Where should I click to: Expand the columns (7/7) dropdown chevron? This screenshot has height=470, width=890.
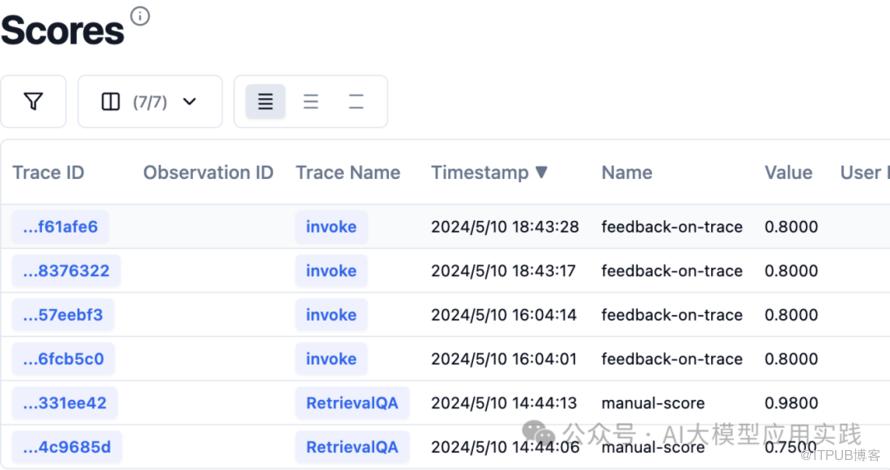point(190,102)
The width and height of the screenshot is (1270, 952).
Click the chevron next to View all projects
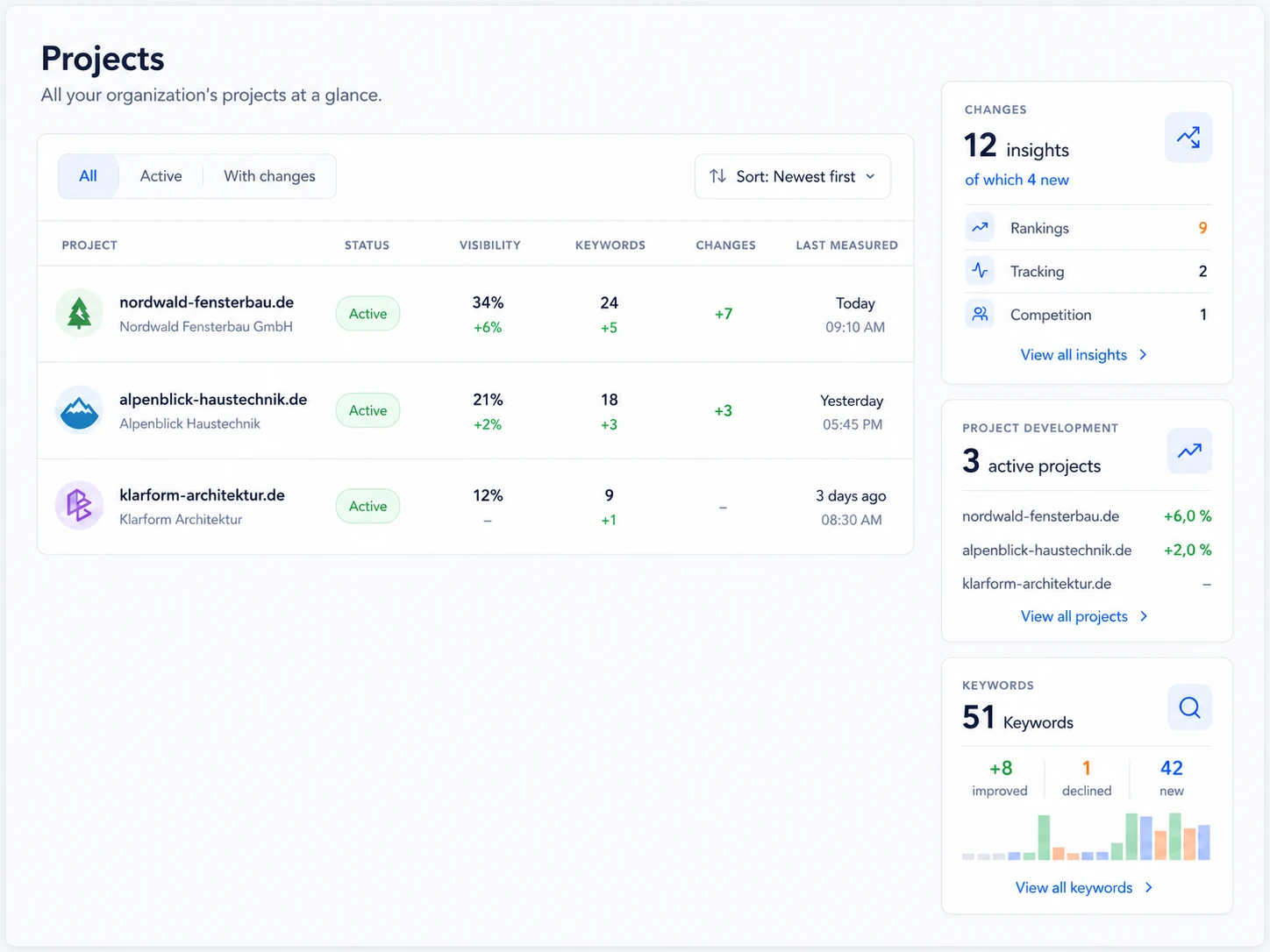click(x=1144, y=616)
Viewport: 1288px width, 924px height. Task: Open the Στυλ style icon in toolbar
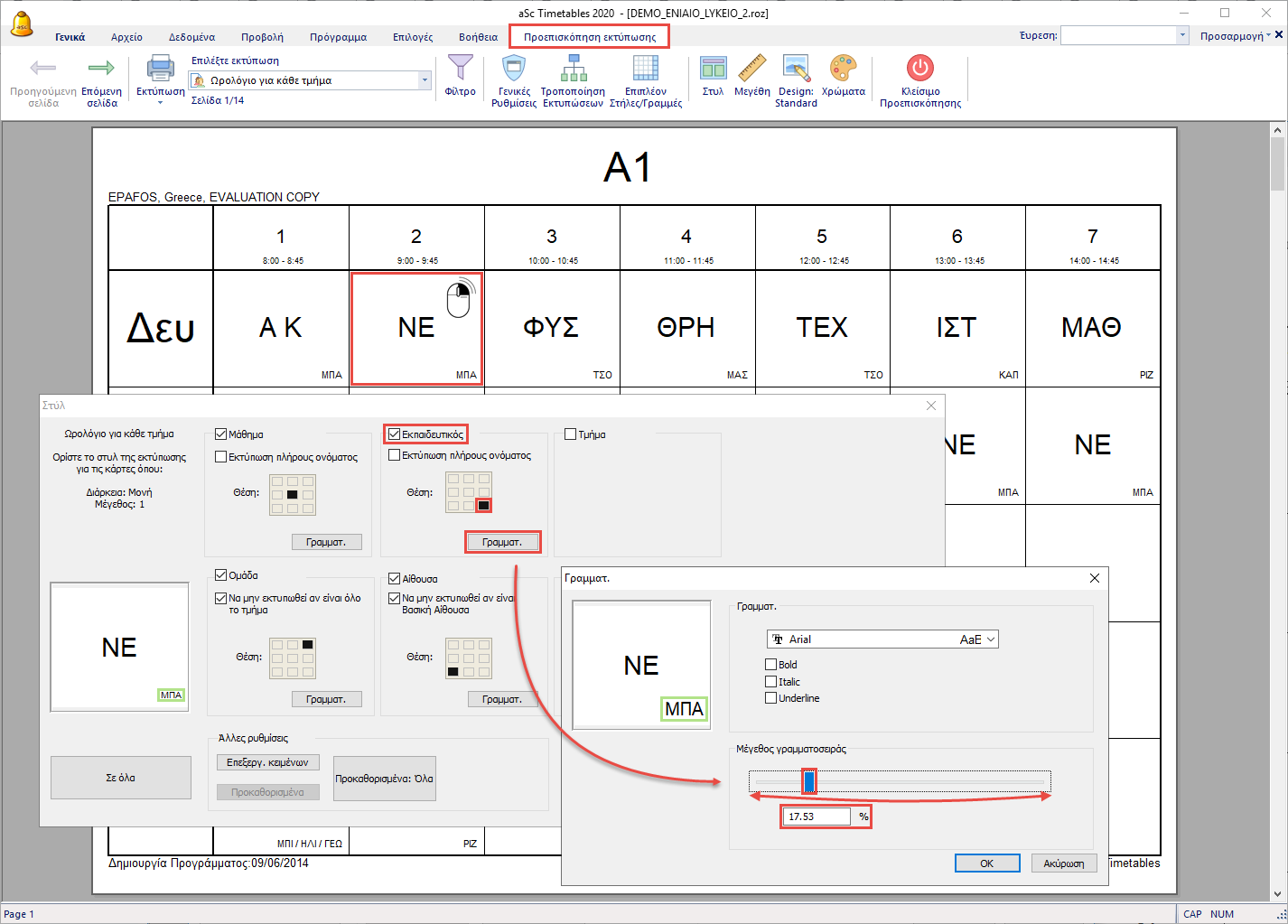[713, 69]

Task directions:
Copy out every line of the material above precisely, omitting the pictures.

Solution to this problem:
Where should I click to: Expand the columns (7/7) dropdown chevron? This screenshot has height=470, width=890.
point(190,102)
The width and height of the screenshot is (1270, 952).
Click the chevron next to View all projects
click(x=1144, y=616)
Viewport: 1288px width, 924px height. Task: Open the Στυλ style icon in toolbar
[713, 69]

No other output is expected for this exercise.